Widmann and Late Romanticism
Programme
- Jörg Widmann Trauermarsch (Dutch premiere)
- Gustav Mahler First symphony 'Titan'
Trauermarsch - Jörg Widmann's title alone recalls Gustav Mahler. But with him, things are not always what they seem.
Hannes Minnaar plays Widmann's moving funeral march
In 2014, Jörg Widmann wrote Trauermarsch for piano and orchestra. It originated as an industrial accident. What should have become a four-movement piano concerto for Yefim Bronfman and the Berliner Philharmoniker became a one-movement piece based on the introduction, which also for Widmann unexpectedly evolved into a colossal funeral march based on the descending second which, as a mourning motif, sometimes explicitly and sometimes hiddenly dominates the entire piece. When you think of a funeral march, you think of Beethoven and Mahler - but perhaps not the almost defenseless intimacy and sometimes touching tenderness of the solo part in this piece.
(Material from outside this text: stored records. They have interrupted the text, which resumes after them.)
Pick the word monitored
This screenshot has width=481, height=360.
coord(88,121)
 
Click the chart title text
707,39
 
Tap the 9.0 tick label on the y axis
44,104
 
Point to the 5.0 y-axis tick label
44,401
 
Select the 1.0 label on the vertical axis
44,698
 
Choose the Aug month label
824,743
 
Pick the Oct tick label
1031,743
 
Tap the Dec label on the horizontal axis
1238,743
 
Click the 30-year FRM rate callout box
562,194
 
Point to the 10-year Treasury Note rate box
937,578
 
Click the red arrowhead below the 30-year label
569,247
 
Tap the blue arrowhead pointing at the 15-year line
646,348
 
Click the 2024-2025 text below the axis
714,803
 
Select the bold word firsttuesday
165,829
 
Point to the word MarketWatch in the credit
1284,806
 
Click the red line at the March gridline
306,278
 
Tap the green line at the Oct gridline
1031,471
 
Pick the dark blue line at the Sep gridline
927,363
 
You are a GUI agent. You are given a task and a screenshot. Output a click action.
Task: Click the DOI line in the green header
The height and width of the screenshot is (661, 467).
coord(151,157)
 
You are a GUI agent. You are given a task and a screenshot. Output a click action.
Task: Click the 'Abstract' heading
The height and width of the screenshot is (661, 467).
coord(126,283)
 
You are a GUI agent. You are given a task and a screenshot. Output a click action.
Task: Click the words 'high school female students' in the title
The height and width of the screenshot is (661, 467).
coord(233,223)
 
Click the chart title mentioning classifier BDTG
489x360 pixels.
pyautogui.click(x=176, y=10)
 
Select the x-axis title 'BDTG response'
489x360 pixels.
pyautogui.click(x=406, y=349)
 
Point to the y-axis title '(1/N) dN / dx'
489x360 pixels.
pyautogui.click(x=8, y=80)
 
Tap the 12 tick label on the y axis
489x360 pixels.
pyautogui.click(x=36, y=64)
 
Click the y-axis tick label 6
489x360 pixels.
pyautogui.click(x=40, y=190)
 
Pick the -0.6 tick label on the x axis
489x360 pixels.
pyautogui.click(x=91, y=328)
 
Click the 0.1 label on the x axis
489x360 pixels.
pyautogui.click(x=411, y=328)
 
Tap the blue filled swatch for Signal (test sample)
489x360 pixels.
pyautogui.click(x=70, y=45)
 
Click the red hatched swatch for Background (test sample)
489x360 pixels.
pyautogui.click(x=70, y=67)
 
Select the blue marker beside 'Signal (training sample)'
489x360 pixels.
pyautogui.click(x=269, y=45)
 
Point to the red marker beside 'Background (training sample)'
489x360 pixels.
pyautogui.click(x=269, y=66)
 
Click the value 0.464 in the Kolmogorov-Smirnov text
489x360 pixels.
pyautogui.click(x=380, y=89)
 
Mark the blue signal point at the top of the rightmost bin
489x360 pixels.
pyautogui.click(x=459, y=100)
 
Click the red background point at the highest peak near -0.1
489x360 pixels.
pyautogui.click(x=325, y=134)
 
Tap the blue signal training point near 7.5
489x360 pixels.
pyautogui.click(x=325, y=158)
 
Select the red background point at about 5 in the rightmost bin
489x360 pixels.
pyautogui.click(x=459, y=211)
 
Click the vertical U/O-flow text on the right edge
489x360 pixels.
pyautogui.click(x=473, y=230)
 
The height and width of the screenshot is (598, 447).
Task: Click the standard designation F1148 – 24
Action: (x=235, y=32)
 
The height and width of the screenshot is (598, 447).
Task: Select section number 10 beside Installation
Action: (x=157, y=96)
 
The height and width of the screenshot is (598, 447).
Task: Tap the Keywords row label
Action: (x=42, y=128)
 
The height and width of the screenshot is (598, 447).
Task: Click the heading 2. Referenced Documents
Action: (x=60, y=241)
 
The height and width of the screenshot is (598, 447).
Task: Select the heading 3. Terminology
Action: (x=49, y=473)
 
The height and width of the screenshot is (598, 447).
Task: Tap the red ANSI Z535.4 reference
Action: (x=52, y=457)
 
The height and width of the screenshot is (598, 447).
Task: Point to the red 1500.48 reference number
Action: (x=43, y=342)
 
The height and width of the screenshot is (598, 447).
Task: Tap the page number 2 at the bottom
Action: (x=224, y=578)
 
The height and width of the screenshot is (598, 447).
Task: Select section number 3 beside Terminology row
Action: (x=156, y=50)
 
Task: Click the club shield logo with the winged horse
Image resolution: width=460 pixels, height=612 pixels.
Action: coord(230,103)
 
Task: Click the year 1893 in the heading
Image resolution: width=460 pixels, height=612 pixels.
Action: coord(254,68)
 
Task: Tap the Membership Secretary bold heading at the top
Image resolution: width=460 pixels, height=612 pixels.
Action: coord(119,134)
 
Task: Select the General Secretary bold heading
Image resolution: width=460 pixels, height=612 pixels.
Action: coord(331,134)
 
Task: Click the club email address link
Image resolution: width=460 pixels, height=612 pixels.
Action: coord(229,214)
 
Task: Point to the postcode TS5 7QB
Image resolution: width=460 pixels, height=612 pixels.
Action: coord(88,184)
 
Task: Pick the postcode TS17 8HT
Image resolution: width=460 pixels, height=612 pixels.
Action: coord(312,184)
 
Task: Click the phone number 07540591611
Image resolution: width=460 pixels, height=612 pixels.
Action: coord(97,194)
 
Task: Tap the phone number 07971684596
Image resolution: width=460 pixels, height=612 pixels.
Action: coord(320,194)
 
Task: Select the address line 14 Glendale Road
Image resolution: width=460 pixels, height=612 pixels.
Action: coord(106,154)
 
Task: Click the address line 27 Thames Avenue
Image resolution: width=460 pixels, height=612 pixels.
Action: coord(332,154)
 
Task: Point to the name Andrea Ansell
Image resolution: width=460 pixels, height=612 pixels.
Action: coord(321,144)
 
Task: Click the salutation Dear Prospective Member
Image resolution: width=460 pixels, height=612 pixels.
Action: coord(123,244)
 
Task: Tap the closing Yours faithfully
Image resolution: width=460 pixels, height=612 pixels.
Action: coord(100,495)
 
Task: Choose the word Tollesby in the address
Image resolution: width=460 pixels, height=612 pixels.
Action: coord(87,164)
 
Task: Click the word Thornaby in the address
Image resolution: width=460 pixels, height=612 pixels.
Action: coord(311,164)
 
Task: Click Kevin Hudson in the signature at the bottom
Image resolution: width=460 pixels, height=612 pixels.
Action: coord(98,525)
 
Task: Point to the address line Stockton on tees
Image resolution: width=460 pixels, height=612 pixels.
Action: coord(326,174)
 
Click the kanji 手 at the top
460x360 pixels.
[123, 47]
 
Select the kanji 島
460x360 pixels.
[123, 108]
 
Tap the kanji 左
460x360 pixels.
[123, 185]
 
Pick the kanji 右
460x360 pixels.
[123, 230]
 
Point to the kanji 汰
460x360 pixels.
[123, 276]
Ambiguity in Widmann and Mahler
Here again, it turns out that with Widmann you should never take titles at their word. Above the piano part, in bar one, just a few bars before the orchestra launches "solemn and severe", is written: "Laconic, somewhat hesitant. Thus Widmann immediately creates the ambiguity that characterizes Trauermarsch; a dialectical play of light and dark, vital and broken. Just as ironic as the funeral march in Mahler's First Symphony, which, with its Father James canon and its intimate, lyrical-melancholic atmosphere, fits Widmann's masterpiece perfectly.